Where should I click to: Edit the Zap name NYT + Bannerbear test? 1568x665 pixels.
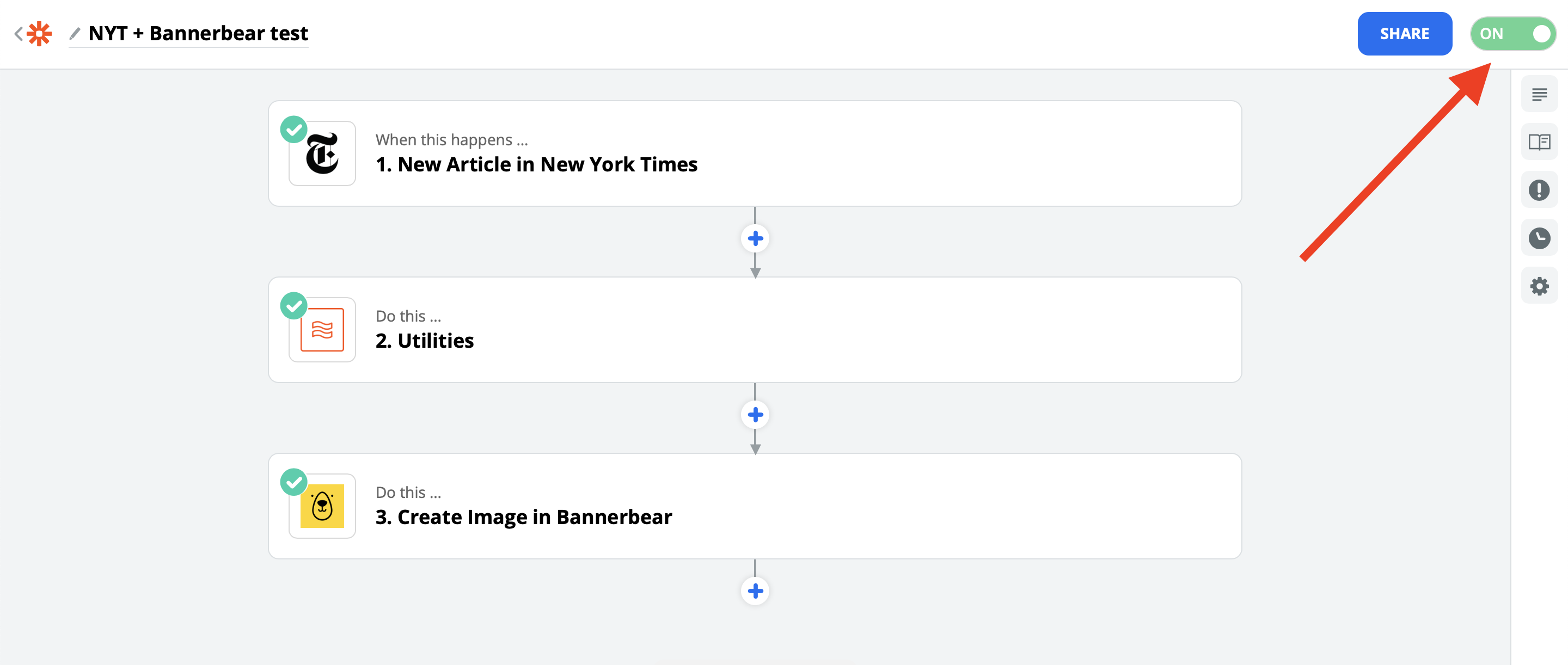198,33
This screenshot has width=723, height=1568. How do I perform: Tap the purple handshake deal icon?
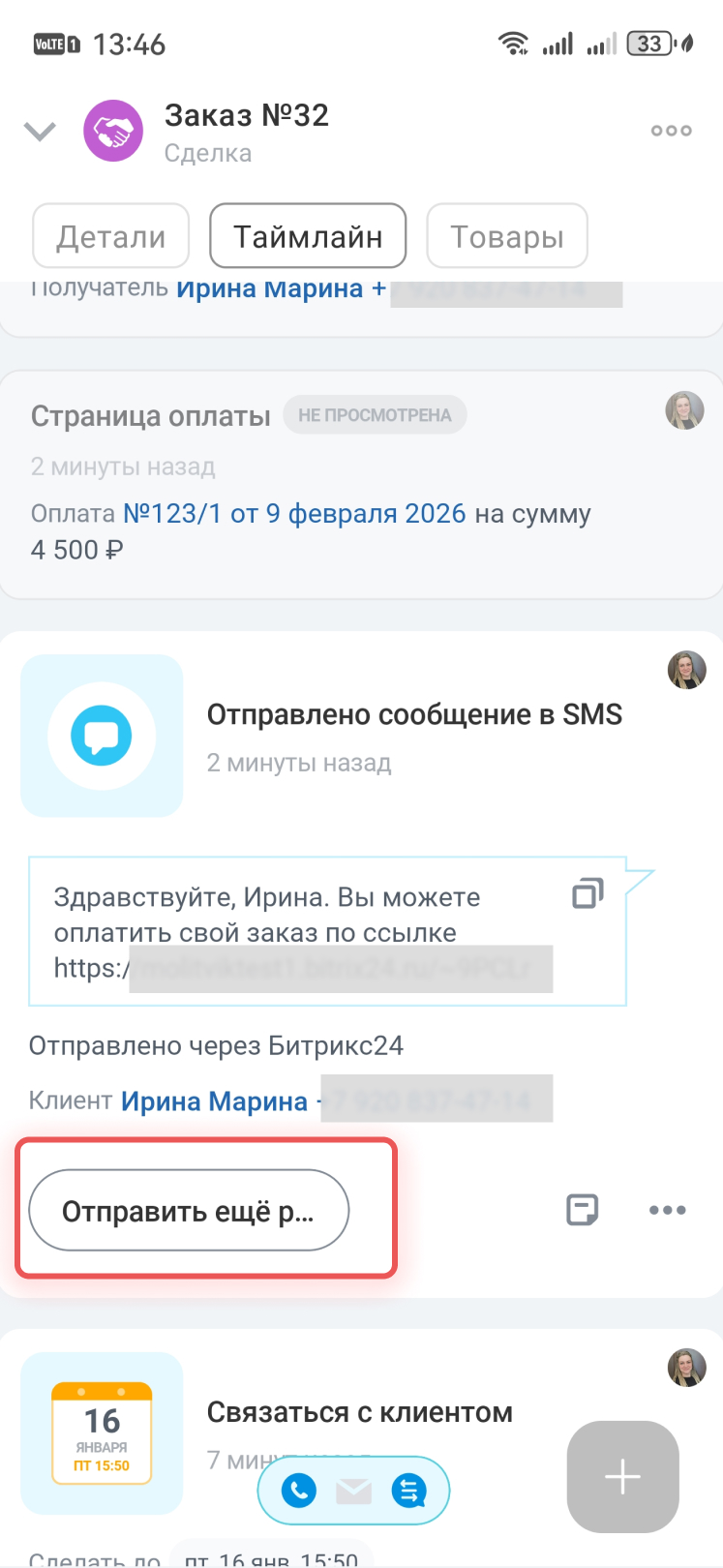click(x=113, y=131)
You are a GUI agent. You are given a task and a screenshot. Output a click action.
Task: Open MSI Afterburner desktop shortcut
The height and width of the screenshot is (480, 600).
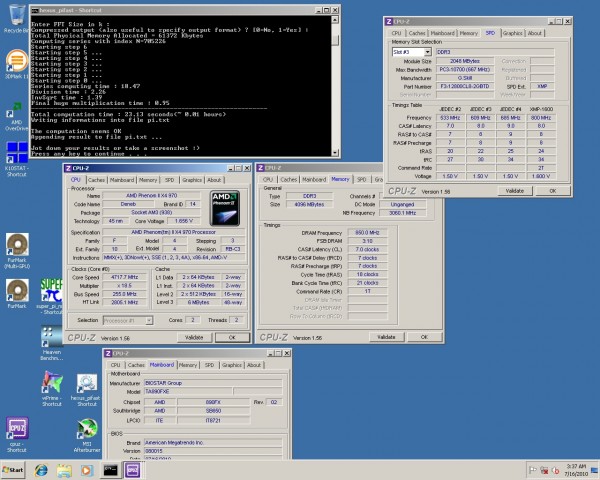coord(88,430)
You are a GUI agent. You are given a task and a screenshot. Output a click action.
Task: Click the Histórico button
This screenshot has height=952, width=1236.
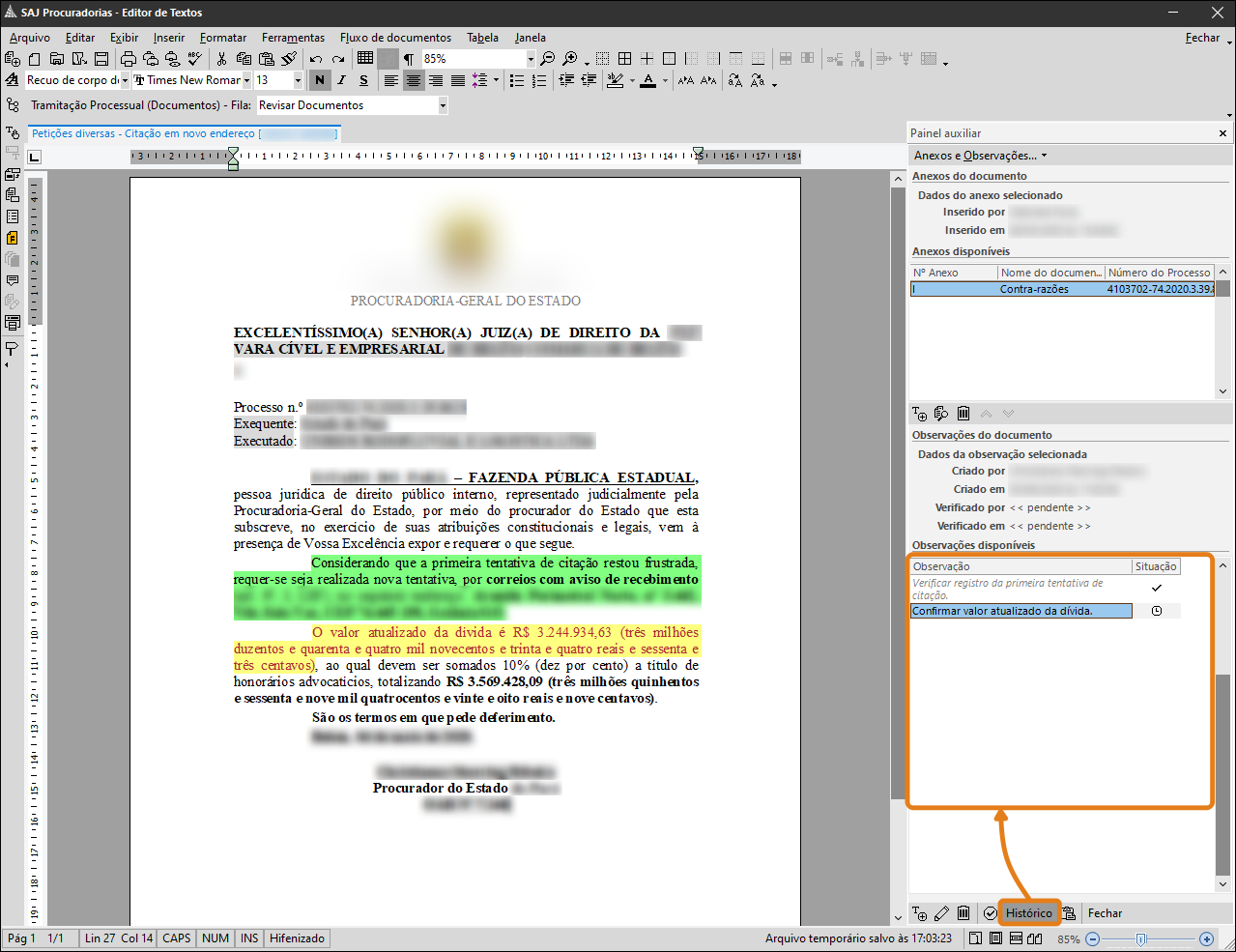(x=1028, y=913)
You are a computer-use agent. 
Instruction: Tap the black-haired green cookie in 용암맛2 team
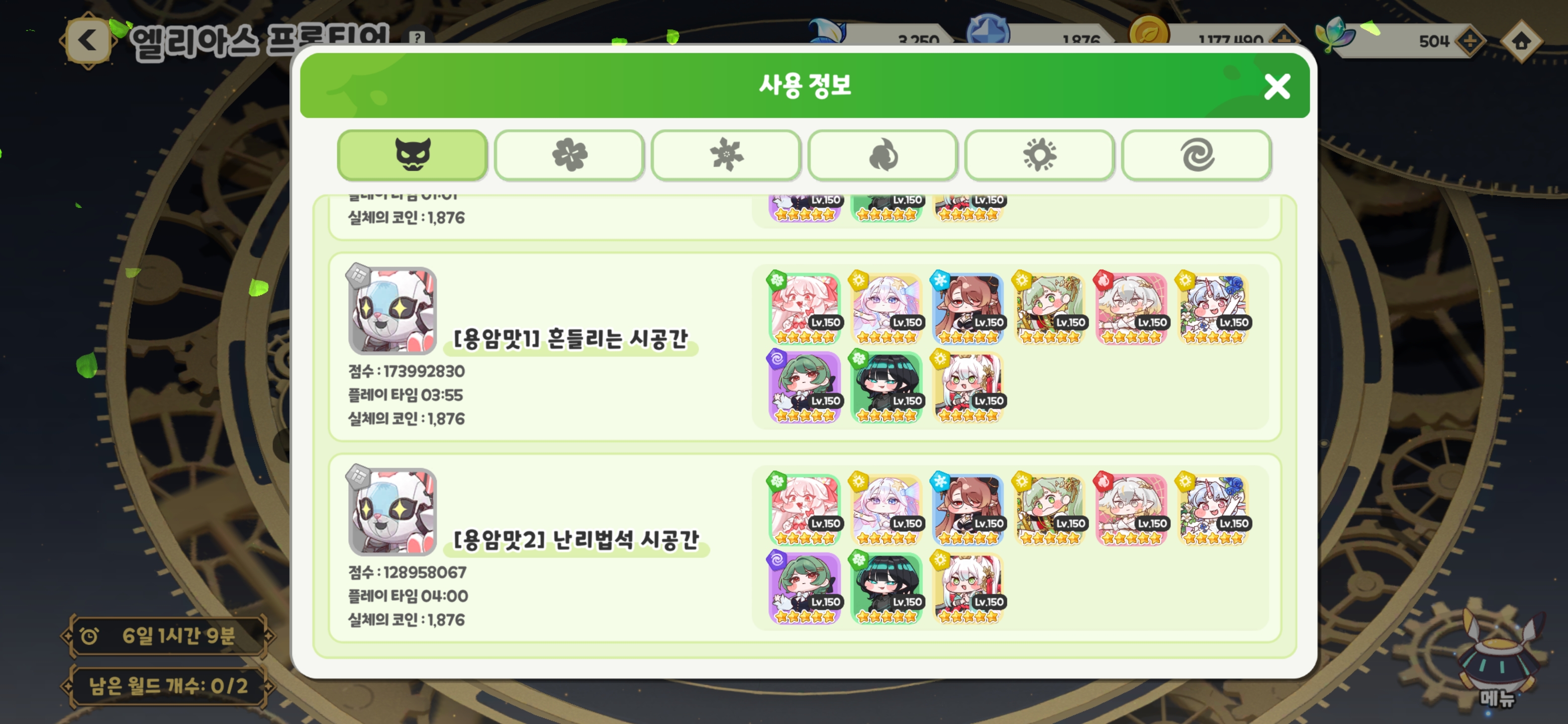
####################
--- WHAT TO PRODUCE ---
Transcribe exactly the lines from the one with "You are a computer-use agent." to the last line of the records, both included, so that no picture appears in the copy.

--- SOLUTION FOR THIS EXERCISE ---
You are a computer-use agent. 
Instruction: Tap the black-haired green cookie in 용암맛2 team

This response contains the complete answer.